In an open letter to Justice Neil Gorsuch, Common Cause has become the most recent organization to call on him to cancel his forthcoming appearance at the Trump International Hotel, arguing that his scheduled address to The Fund for American Studies (TFAS) “raises ethical matters that bear on the public’s confidence in the Supreme Court and its impartial administration of justice.” I explained here why Gorsuch’s luncheon speech will not cause ethical problems, but the Common Cause letter makes a couple of new arguments that are worth considering.
First, Common Cause suggests that the event might be a fund raiser, which would indeed violate Canon 4 of the Code of Conduct for United States Judges, as may have been the case when Justice Alito addressed the Claremont Institute earlier this year. (The Code, which is applicable to the lower courts, has not been adopted by SCOTUS, but Chief Justice Roberts has announced that he and his colleagues look to it for guidance.)
In this instance, however, Common Cause should have done some homework first. As Slate’s Mark Joseph Stern easily learned by asking the TFAS president, “The luncheon is free, limited-space and invite-only. We’ve had a number of people inquire about how to attend the luncheon and we have told them that it is an invite-only event and that they cannot purchase seats.” In terms of fund-raising, the event is no different from other justices’ appearances for The Federalist Society or the American Constitution Society; it might enhance the organization’s general reputation, but it does not violate Canon 4.
Next, Common Cause asserts that the venue itself is the problem:
The Trump International Hotel as the venue for your speech is also deeply troubling. President Trump has substantial financial interests in the hotel and its success or failure. Your scheduled appearance has already attracted significant publicity for the hotel and President Trump’s businesses. The Trump hotel is the subject of at least three federal lawsuits alleging violations of the Emoluments Clause —cases that you may hear. The Trump hotel has also been subject to controversy due to its lease with the General Services Administration, which prohibits elected officials from benefiting from the lease. Moreover, the Trump hotel is closely tied to the President’s re-election campaign and other partisan political causes, including fundraisers that involve payments to the President’s companies from which he has refused to divest. These substantial conflicts of interest undermine principles of judicial independence and high ethical standards that Americans expect you to uphold as an Associate Justice of the Supreme Court.
The idea that Gorsuch is attracting publicity, and therefore business, for Trump’s hotel is trivial. Trump himself, of course, has trampled on ordinary conflict of interest principles, and the president is not subject to the federal conflict of interest statute, but the revenue from a small luncheon will not even amount to a drop in the bucket. As to publicity, well, Common Cause has probably done more to publicize the event that TFAS ever did, given that its invite-only nature means it was never openly advertised.
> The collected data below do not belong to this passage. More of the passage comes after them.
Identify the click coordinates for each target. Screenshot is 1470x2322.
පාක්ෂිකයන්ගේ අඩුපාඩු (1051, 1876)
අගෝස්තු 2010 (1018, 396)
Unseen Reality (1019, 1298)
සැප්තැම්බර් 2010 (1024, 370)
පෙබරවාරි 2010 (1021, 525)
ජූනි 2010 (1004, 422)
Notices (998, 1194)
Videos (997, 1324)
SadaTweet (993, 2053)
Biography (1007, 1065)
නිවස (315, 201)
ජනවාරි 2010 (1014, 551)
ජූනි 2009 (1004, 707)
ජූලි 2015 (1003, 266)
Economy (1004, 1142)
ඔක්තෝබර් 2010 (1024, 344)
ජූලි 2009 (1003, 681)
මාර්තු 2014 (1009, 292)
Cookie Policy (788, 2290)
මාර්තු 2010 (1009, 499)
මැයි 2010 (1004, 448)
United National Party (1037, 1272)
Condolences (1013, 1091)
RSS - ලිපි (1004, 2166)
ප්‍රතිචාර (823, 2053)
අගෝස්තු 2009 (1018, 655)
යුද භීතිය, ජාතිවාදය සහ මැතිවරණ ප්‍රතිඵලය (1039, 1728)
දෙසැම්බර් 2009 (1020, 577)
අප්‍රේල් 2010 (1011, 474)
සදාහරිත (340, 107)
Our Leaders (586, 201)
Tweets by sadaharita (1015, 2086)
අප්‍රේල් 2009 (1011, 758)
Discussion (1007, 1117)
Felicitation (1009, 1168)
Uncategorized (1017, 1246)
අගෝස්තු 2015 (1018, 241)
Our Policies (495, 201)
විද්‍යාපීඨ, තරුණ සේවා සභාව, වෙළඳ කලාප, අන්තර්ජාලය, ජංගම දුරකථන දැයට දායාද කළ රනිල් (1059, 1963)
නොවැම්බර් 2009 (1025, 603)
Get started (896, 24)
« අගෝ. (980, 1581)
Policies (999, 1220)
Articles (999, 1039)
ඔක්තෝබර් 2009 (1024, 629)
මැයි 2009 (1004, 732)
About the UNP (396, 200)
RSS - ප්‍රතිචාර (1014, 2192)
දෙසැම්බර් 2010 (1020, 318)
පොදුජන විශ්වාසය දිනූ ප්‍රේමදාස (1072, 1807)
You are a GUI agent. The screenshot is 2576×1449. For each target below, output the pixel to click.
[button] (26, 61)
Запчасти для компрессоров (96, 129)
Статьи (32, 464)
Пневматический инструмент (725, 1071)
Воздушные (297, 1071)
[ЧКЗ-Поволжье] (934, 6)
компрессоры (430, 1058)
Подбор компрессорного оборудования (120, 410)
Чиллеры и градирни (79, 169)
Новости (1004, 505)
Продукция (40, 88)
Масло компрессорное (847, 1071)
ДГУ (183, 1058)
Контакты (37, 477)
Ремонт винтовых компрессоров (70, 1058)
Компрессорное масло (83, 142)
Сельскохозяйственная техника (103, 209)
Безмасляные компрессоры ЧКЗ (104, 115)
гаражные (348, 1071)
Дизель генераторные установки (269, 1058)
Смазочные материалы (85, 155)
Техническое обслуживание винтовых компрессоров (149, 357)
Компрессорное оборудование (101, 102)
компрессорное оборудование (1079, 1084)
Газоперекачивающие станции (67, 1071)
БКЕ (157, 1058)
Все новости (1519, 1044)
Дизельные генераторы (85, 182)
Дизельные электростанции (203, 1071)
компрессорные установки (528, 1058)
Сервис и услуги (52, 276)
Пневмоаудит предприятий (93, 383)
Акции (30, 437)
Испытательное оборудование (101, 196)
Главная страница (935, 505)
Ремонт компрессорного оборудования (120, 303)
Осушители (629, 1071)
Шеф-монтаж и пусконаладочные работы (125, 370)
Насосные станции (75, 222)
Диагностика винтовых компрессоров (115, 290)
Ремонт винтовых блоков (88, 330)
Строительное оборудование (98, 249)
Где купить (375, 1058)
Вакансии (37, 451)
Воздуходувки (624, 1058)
Taylor Swift sings “Look What You Made Me Do,” but Common Cause cannot very well issue a press release about the event and then complain about the publicity.
Nor do the pending Emoluments Clause cases present a problem. The Constitution’s Emoluments Clauses prohibit the president from accepting certain payments from governments – either foreign or U.S. – but the TFAS is a non-profit organization which would not fall under either emoluments clause no matter how they are interpreted.
Finally, the asserted tie between the Trump hotel and “the president’s re-election campaign and other partisan political causes” may be the most attenuated claim of all. At most, it involves Gorsuch speaking in a location where there may be campaign events on future dates. Perhaps Common Cause believes that President Trump taints everything he touches, but there is no standard of judicial ethics that requires justices to boycott venues because of their association with a political figure.
There are plenty of ethical problems involving the Trump administration, but this is not one of them.